I am still not employed…I have attended workshops but to be honest they don’t address the very real problem of feeling unhirable. Actually I think I failed on a phone interview because I was too prepared.  I can’t seem to find the magic words or bullets that will point me towards a new successful career. I keep thinking a miracle will happen,. But…what if I’m all out of miracles…what if this is the end of the road for me…and then,  I panic…what am I going to do…I’m running out of resources…and friends ….and family…all of which are in very short supply.

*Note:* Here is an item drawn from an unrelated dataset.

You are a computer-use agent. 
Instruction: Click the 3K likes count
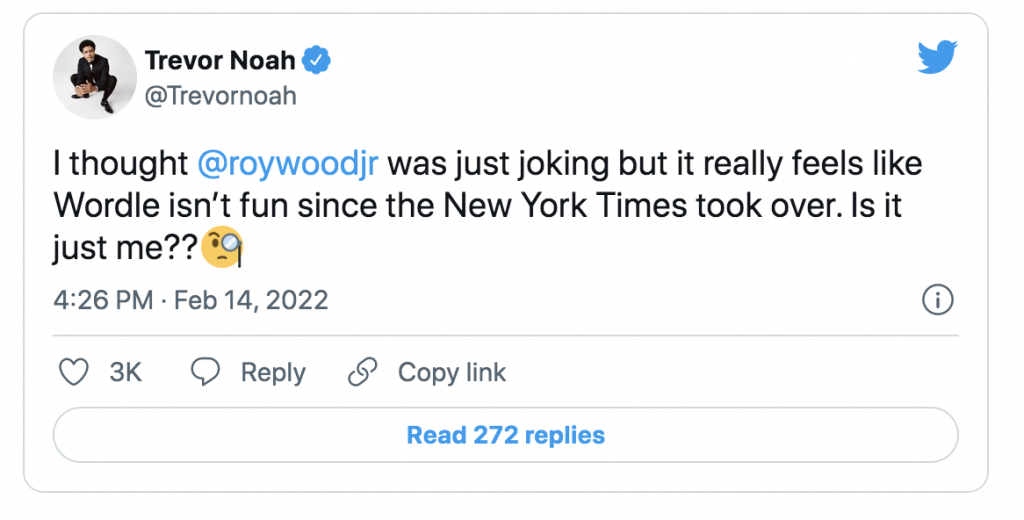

I am in a very dark place and don’t know how to find the light. I have my animals and frankly they are what is keeping me together. My dog requires walks and food…The cats require clean litter boxes and food. If i were not to awake tomorrow…would anyone know….my phone rarely rings and when it does…its either Dell telling me my replacement computer is still NOT on its way or its a charity looking for donations.

My house is in disrepair…no money to fix the massive issues…no energy to fix the little issues…Inside it looks like a Hoarder lives here….how …why…am i in this pickle…

When I was a little baby…my mom said i was so beautiful and sweet she prayed for god to be good to me and watch over me….well…in a way he/she has…but still…I am in this pickle….

So….now that I have vented and shared, what do I do….How do I move forward. Yes, I know, one step at a time…but how….I lost my mom too many years ago…I never got to get any words of her wisdom or advice…I’ve been on my own mom wise for most of my adult years….maybe that’s why im stuck.

Guess it’s time to pick myself up…put on the big girl panties and figure it out….it’s not going to be pretty….but it will be real and it will be me!

Step one…read:                                     The Gifts of Imperfection: Let Go of Who You Think You're Supposed to Be and Embrace Who You Are

Actually that s step 2…Step one…get new glasses…..sigh

 

Work in Progress – Still

Recently, I had been asked by a friend to contribute to a site she is creating.  We decided to call my contribution a WIP : Work in progress.

Why…because aren’t we all a WIP.  Next week I turn 58 and having been downsized I am faced with reinventing myself…still a WIP.

Reinventing oneself is hard to do at any age. I have already done it when I moved to Georgia in my 40’s,  only knowing 1 person and without prospect of a job. I’ve been here 15 years and have had 2 different careers so far.  So….not impossible. Just gets a little more difficult as we get older.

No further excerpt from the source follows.